Vatican Tapes film review: possession horror - SciFiNow

Vatican Tapes film review: possession horror

Michael Pena stars in Exorcist-inspired horror The Vatican Tapes

Don’t be put off by the title – this enjoyable exorcism thriller wisely ditches the over-played found footage element in favour of a straightforward narrative, albeit with the odd bit of CCTV footage thrown in.

Directed by Mark Neveldine, The Vatican Tapes opens with two serious-looking Cardinals (Peter Andersson and Djimon Hounsou) looking concernedly at some top-secret Vatican video tapes of a possessed young woman. We then flash back a few months and meet 27 year-old Angela (Olivia Dudley Taylor), who, in a cautionary tale to us all, has just finished a blog post on the Anti-Christ.

After accidentally cutting herself while slicing her birthday cake, Angela begins behaving very strangely indeed, eventually causing a car accident that lands her in a 40-day coma, much to the consternation of her religious father (Dougray Scott) and nice-guy boyfriend (John Patrick Amedori). When she miraculously regains consciousness, it isn’t long before various bodies start piling up in her immediate vicinity, prompting friendly priest Father Lozano (Michael Pena) to summon the Vatican for a time-honoured exorcism.
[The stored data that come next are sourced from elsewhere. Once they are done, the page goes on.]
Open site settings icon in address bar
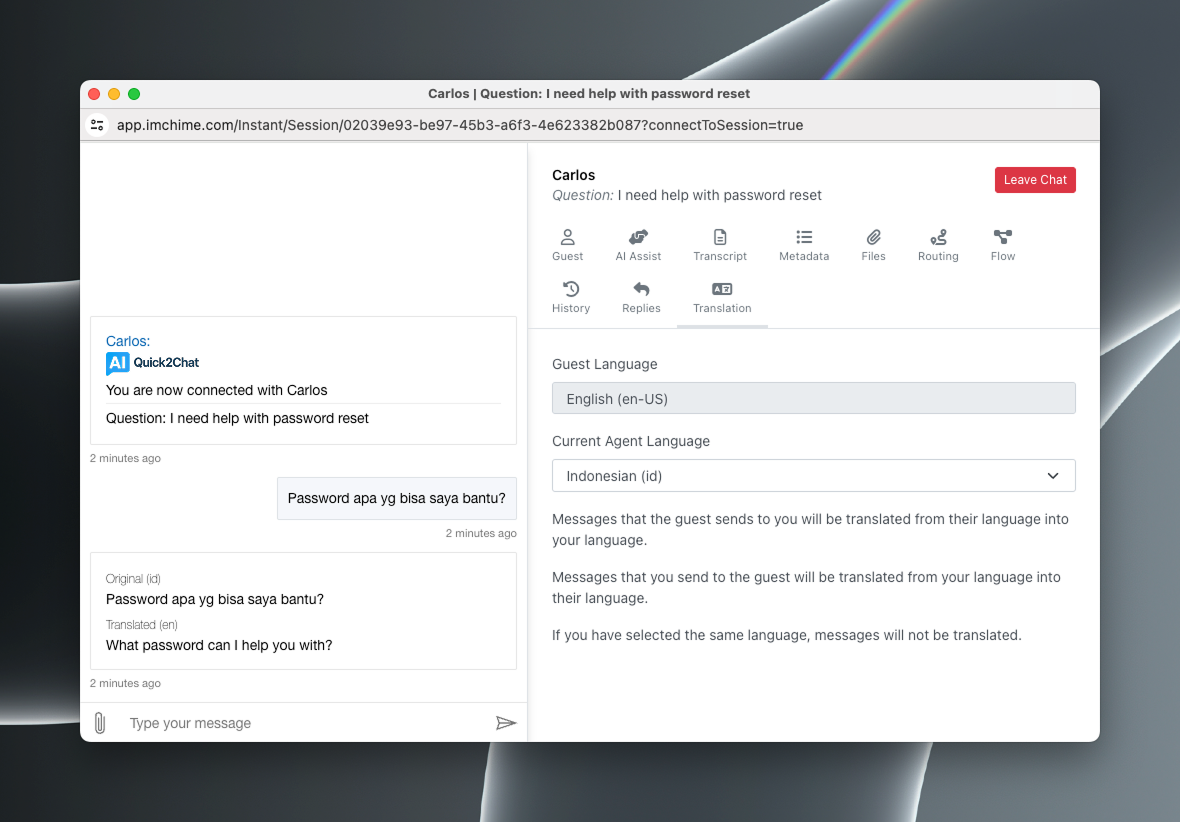 97,125
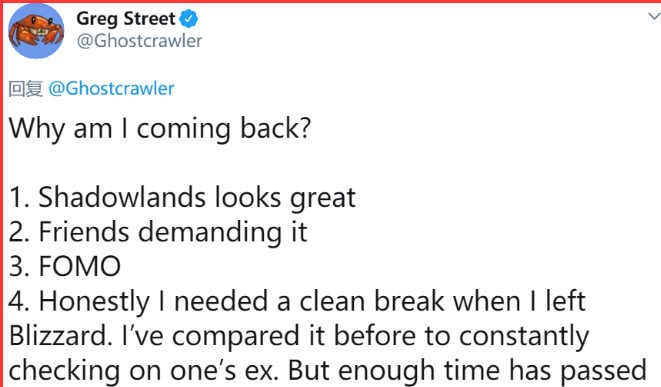The height and width of the screenshot is (387, 661).
Task: Click the line '3. FOMO'
Action: click(x=65, y=266)
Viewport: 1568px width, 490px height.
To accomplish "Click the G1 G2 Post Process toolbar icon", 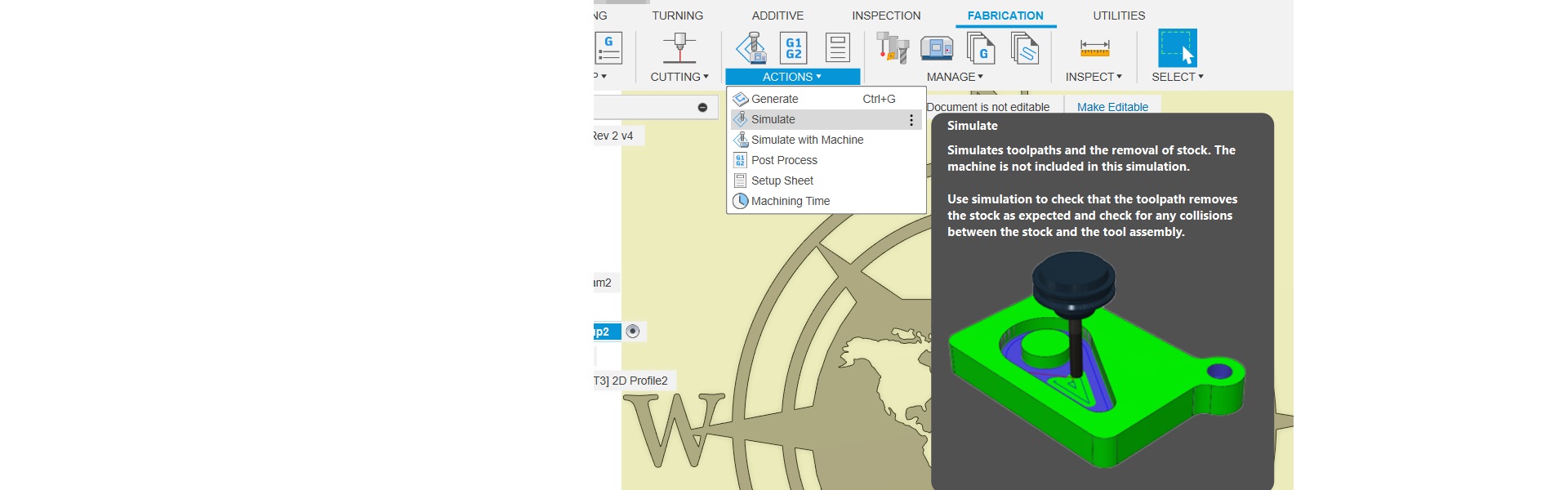I will point(793,48).
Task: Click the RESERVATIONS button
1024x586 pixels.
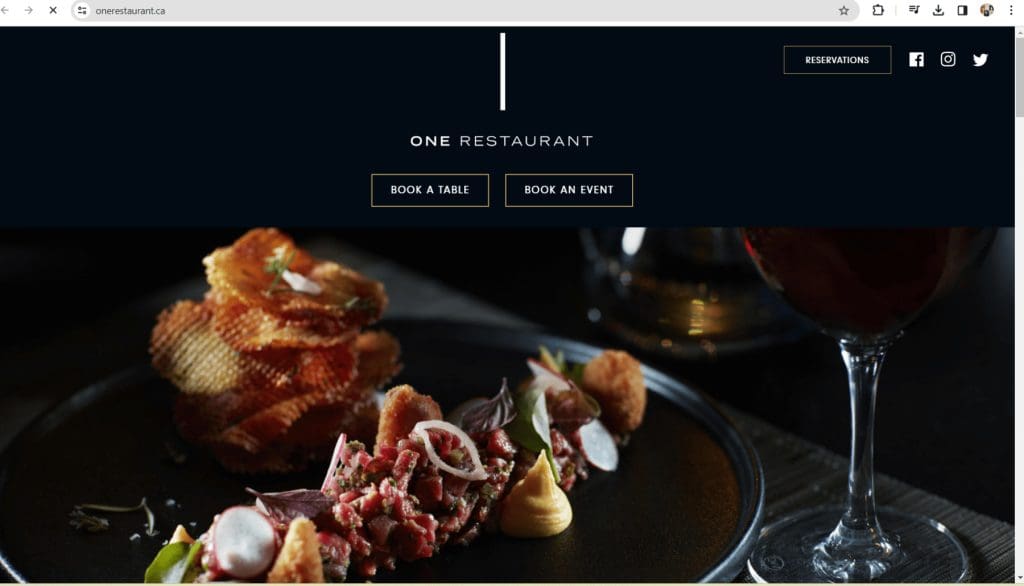Action: coord(837,60)
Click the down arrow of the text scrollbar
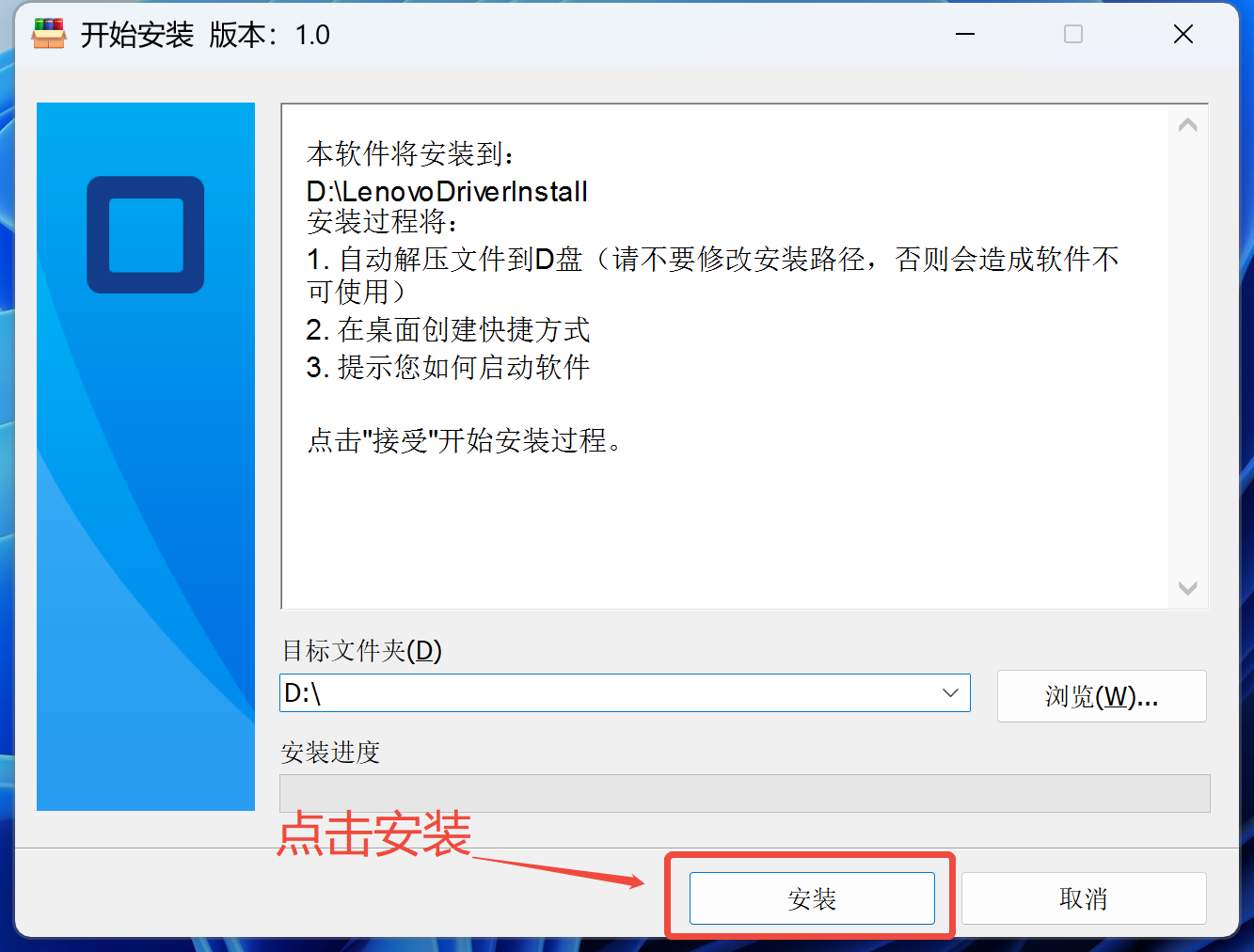 [1188, 588]
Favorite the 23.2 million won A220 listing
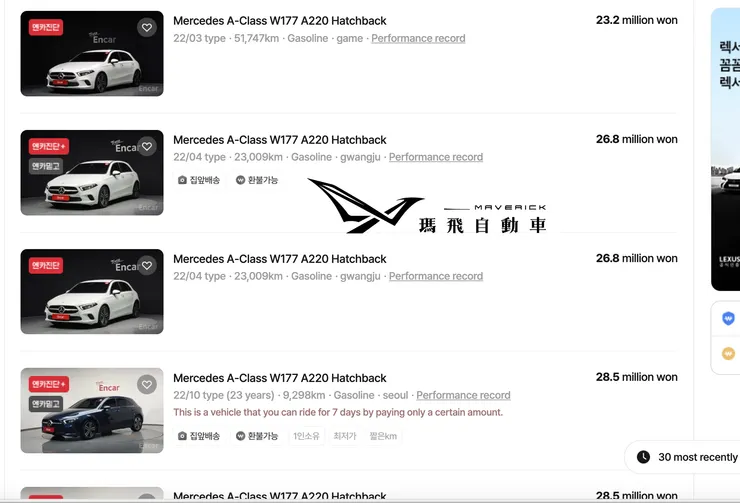Viewport: 740px width, 503px height. coord(147,27)
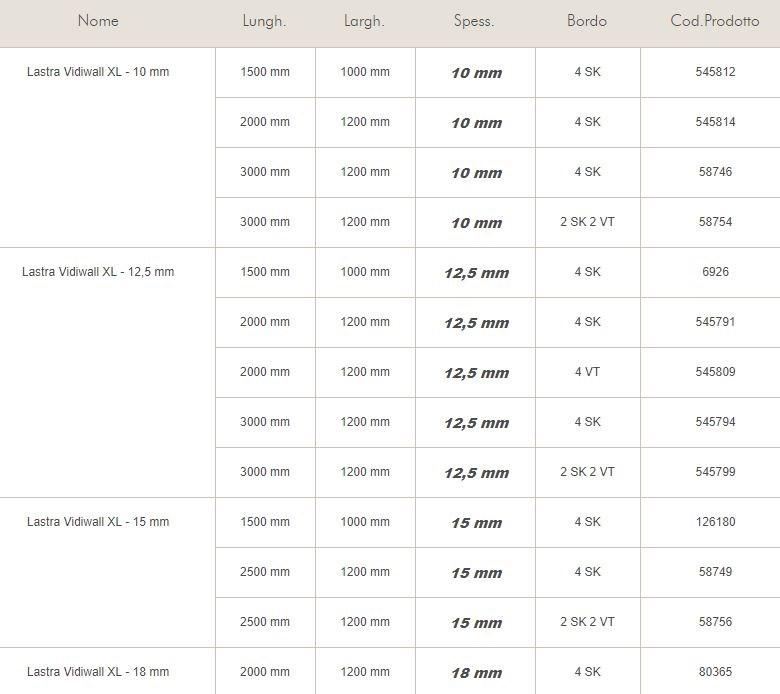Select the Largh. column header
This screenshot has width=780, height=694.
(x=364, y=21)
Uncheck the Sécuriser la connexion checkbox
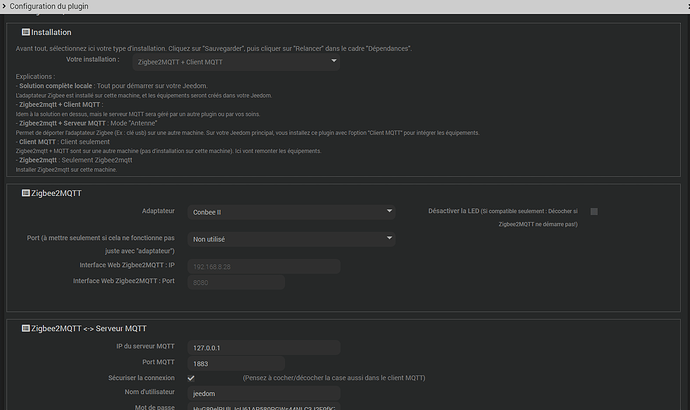690x410 pixels. 191,378

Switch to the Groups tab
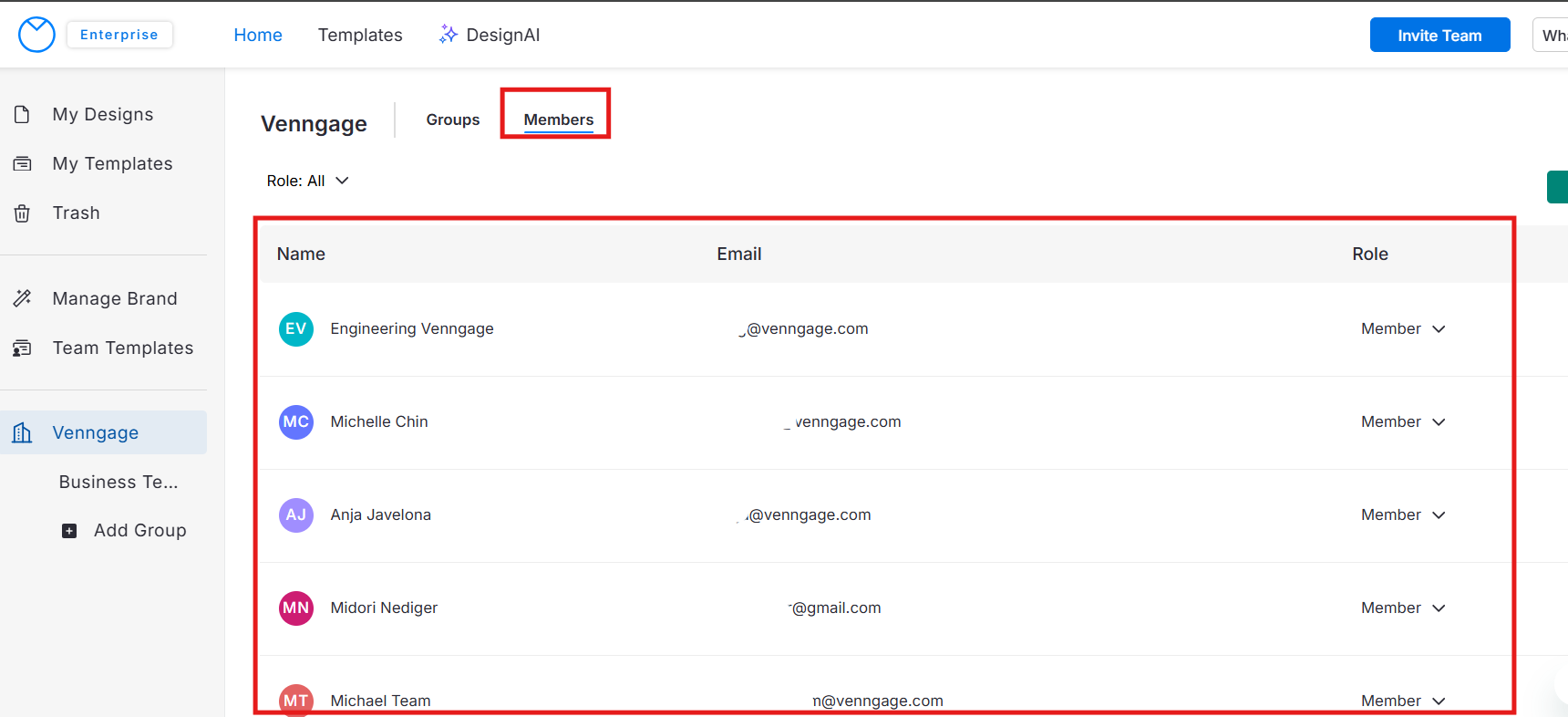[x=452, y=120]
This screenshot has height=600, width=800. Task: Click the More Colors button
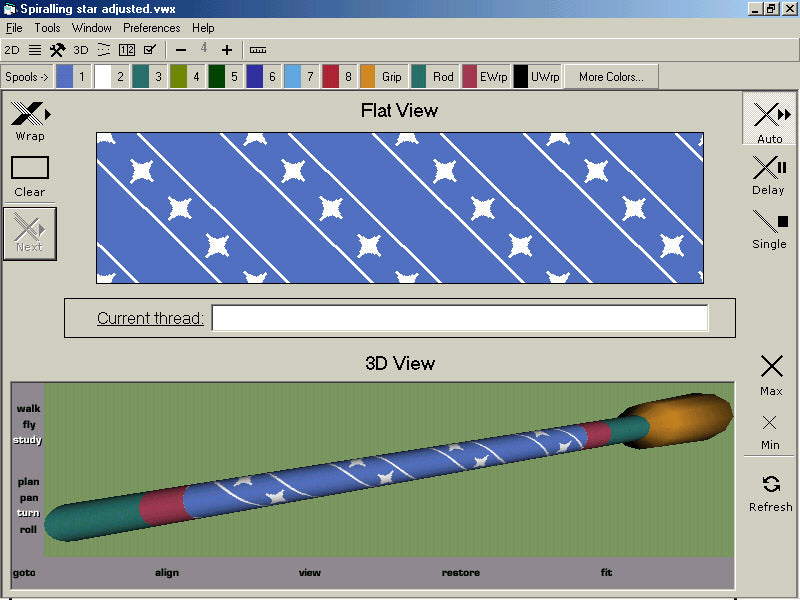[x=610, y=77]
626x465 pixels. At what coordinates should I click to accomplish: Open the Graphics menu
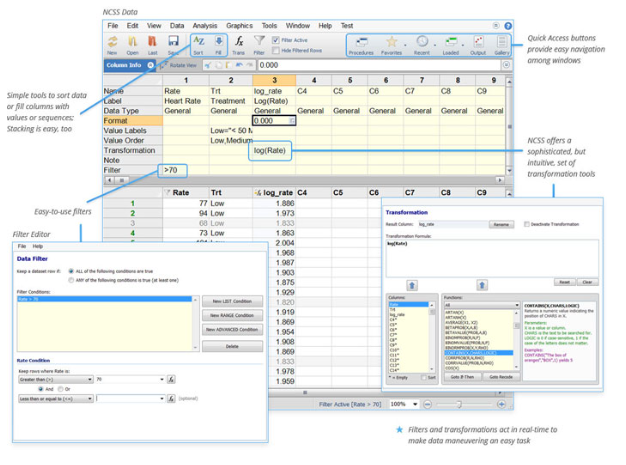(239, 24)
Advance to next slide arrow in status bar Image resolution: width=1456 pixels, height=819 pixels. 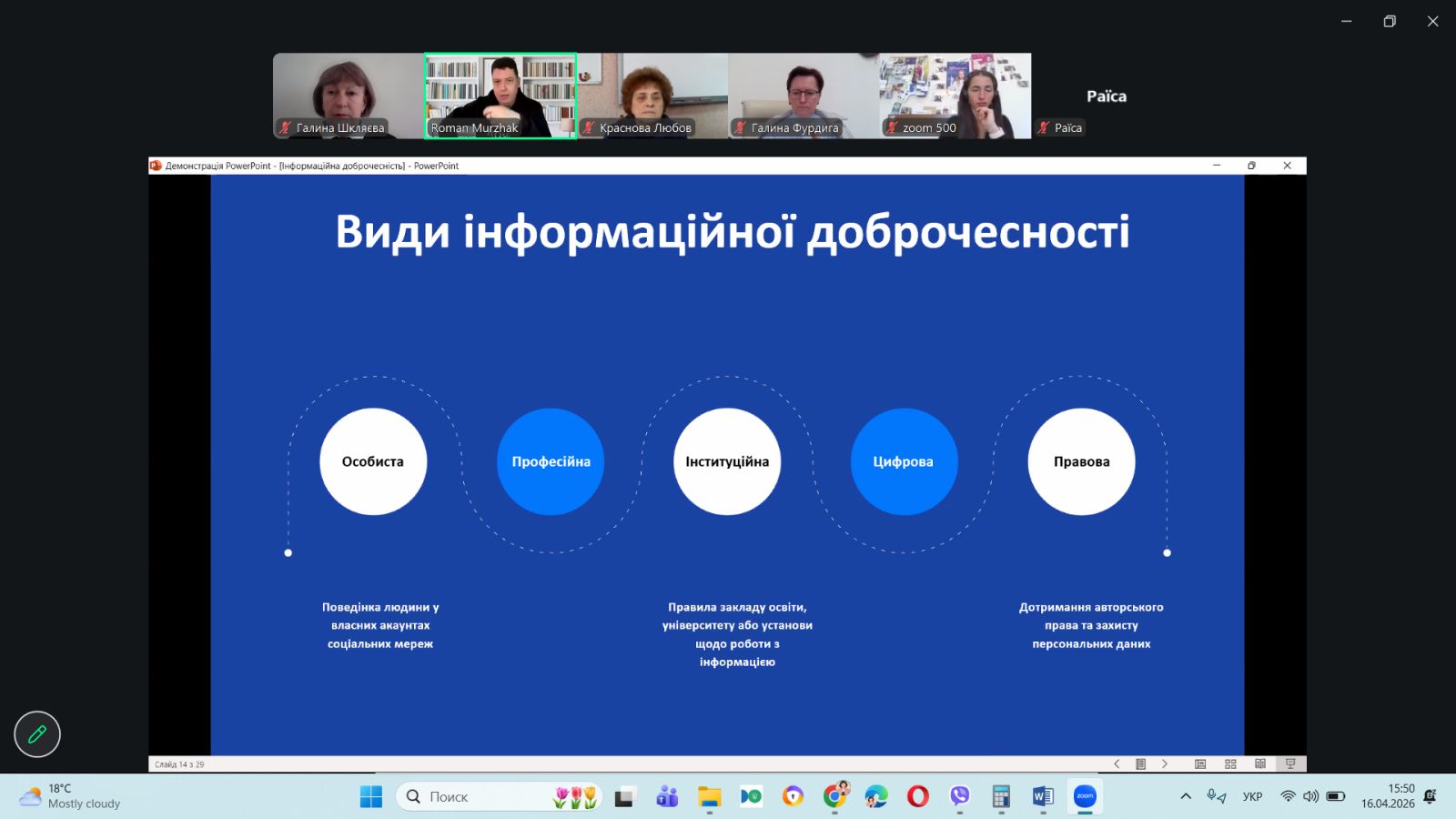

Taylor is good value as Angela, slipping comfortably between sympathetic vulnerability and spine-chilling evil, while Andersson is a lot of fun as the Germanic, over-explaining exorcist. That said, Pena is disappointingly under-used and is mostly reduced to frowning a lot.

Making his solo debut after co-directing the Crank movies, Neveldine directs with a distinct sense of style, heightened by Gerardo Madrazo’s pin-sharp Red-camera cinematography. Similarly, he orchestrates some effectively nasty moments (a scene involving lightbulbs is particularly wince-inducing) and even manages to add an original element to the exorcism sequences by having Angela vomit up a holy trinity of hard-boiled eggs. In addition, the film builds to an enjoyably bonkers finale that sets up an intriguing-looking sequel.

In short, this is an enjoyably creepy exorcism thriller that compensates for its derivative elements with some decent scares and a great ending.